→ **WHAT IS BEING ASKED**: For each line in the records that contains "computer", make a copy.

EXTRACTED ENTRIES Start Marker

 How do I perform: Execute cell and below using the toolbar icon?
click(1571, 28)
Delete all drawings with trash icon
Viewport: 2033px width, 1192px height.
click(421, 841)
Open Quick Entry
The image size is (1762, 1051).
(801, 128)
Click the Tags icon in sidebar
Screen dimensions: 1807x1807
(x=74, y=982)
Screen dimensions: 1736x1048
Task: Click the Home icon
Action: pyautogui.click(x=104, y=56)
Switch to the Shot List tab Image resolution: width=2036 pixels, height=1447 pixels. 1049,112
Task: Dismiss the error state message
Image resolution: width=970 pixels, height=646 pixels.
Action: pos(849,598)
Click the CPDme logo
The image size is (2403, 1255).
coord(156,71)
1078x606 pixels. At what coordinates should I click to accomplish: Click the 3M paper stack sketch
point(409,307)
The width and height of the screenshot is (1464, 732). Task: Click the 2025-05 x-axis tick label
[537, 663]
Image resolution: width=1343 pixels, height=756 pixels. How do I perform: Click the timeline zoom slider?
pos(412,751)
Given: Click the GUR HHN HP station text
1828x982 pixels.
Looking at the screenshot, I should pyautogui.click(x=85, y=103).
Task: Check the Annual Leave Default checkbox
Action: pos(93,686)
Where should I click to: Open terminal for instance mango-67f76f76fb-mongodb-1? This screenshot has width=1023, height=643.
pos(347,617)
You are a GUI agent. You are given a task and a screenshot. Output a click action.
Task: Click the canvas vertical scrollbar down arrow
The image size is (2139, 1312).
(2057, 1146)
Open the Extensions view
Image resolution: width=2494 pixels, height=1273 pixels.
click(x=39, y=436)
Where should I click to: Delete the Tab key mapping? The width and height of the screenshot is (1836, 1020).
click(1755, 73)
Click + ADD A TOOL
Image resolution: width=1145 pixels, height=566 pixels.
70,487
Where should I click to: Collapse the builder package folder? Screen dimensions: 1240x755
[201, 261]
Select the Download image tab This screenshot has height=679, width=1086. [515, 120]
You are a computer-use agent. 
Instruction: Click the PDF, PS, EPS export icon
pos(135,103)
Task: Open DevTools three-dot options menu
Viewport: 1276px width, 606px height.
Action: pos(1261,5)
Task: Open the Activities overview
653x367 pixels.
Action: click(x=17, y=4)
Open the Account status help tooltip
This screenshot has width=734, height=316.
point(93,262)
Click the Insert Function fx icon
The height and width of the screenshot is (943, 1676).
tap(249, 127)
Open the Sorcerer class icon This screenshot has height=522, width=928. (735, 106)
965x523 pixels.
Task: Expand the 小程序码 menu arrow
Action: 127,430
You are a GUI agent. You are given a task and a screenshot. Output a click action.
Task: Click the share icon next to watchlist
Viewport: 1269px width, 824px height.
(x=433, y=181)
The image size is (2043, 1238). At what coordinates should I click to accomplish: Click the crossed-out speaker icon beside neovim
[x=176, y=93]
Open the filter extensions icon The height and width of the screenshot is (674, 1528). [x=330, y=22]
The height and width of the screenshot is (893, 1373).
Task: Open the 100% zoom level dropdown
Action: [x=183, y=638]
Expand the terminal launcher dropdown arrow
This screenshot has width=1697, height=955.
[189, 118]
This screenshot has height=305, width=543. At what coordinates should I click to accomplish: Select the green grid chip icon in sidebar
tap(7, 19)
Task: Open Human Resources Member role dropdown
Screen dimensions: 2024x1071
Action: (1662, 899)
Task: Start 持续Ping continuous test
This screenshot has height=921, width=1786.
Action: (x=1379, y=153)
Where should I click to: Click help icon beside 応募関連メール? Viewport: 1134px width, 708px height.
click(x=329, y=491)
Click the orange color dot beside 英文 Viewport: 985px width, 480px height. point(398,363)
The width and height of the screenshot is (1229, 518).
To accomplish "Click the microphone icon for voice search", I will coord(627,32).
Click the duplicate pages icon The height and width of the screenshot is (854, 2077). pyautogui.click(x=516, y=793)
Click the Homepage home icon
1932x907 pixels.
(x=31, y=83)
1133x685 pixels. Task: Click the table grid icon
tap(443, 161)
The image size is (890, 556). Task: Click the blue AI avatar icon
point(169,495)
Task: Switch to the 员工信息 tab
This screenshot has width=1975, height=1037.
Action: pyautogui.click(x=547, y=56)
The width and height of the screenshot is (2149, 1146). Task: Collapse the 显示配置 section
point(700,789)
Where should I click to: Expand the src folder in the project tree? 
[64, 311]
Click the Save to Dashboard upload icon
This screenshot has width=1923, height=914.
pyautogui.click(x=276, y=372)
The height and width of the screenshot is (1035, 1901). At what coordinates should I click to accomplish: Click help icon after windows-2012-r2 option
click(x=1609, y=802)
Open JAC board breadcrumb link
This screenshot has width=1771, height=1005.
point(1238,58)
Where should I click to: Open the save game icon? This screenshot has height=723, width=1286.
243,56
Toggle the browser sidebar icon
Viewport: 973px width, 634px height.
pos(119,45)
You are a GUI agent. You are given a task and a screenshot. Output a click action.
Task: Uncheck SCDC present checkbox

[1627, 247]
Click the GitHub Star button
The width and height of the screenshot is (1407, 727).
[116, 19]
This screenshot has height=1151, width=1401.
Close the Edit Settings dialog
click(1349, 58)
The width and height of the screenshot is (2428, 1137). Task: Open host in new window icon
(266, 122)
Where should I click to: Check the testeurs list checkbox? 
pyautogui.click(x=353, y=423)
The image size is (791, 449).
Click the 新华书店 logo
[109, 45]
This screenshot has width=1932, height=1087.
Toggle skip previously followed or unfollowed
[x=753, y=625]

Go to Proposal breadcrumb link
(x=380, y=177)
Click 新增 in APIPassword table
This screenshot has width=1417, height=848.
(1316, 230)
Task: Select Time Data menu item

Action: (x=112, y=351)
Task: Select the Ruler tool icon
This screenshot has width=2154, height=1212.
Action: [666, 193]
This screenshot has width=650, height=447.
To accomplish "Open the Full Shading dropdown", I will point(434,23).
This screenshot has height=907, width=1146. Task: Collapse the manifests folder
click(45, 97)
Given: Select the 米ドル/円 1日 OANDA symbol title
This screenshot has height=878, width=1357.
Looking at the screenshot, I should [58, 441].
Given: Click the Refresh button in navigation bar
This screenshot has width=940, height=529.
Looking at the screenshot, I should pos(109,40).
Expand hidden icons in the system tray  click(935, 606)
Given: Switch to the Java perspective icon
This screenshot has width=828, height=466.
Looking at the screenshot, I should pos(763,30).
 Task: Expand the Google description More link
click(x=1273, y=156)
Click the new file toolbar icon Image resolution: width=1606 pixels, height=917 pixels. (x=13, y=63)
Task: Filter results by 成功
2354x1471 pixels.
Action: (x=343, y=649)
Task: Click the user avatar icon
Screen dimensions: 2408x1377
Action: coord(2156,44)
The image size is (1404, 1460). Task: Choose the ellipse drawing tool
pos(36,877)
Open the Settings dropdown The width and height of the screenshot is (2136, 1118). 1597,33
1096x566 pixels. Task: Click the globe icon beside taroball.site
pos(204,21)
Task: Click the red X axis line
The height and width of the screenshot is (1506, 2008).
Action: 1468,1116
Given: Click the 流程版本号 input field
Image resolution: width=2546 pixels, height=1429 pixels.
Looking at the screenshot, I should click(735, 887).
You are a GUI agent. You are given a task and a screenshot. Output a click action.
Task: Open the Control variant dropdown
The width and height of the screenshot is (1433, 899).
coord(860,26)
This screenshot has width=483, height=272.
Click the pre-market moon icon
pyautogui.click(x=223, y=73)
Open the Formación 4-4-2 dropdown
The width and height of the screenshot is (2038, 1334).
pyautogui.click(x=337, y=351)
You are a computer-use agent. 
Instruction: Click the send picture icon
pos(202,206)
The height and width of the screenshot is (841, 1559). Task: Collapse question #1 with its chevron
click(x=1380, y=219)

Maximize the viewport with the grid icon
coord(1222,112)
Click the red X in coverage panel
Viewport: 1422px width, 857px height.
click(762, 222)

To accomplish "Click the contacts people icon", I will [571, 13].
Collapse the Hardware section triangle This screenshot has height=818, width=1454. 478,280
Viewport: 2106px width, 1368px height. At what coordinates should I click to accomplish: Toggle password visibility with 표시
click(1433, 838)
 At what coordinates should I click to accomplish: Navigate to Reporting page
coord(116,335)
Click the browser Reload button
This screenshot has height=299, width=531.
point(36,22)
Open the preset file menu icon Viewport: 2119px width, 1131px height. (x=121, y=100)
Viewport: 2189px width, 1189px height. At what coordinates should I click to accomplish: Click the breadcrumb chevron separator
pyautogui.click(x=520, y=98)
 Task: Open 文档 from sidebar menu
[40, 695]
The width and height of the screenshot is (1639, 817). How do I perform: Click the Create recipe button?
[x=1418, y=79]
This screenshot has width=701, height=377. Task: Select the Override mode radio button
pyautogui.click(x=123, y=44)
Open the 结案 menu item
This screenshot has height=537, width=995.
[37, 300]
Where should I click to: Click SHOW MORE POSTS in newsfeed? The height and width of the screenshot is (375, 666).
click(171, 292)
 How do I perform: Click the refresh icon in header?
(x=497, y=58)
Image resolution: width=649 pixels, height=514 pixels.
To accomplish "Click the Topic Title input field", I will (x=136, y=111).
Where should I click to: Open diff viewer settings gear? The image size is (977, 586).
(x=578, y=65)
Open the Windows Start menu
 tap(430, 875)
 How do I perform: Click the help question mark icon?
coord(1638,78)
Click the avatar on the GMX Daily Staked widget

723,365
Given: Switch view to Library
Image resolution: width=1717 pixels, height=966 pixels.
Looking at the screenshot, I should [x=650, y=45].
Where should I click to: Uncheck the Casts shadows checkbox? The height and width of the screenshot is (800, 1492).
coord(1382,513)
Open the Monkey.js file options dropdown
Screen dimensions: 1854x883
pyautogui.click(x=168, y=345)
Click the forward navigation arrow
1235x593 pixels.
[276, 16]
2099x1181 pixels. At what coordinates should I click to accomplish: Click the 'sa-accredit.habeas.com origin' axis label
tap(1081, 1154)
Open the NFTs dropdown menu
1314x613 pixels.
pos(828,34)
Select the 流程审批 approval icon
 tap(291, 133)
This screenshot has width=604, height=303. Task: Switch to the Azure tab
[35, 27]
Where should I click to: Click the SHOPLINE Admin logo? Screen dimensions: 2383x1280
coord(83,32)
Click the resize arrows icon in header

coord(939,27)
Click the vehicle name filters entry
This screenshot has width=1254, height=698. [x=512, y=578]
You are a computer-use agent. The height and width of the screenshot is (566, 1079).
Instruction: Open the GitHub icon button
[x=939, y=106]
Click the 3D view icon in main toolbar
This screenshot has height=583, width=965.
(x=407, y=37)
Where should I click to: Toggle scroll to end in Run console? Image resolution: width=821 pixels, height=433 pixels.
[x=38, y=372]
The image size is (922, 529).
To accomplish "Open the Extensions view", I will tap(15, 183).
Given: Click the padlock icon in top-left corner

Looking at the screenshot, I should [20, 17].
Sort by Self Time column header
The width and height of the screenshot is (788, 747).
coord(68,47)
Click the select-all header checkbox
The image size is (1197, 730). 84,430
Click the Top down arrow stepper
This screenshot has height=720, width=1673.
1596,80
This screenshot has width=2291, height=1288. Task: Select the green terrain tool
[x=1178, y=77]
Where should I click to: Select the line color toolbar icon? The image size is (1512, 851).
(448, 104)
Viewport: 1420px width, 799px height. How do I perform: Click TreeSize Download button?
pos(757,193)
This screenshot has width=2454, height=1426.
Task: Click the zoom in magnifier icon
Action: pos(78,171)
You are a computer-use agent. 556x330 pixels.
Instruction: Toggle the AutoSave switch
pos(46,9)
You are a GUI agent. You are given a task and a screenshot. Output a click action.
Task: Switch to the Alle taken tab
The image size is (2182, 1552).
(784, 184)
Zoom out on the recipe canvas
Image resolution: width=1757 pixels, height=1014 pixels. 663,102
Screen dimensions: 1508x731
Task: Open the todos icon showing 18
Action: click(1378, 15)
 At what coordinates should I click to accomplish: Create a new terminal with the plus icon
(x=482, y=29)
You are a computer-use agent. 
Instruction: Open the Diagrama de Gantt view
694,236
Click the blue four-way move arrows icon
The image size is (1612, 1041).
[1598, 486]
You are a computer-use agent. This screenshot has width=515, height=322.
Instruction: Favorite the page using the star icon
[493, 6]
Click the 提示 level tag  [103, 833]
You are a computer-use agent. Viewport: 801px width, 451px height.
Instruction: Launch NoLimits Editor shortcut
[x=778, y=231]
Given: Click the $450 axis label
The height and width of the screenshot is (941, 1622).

EXTRACTED ENTRIES End Marker

→ **SOLUTION**:
You are a computer-use agent. 
You are a computer-use agent. 
You are a computer-use agent. The height and width of the screenshot is (566, 1079).
You are a computer-use agent. 556x330 pixels.
You are a computer-use agent. 
You are a computer-use agent. This screenshot has width=515, height=322.
You are a computer-use agent. Viewport: 801px width, 451px height.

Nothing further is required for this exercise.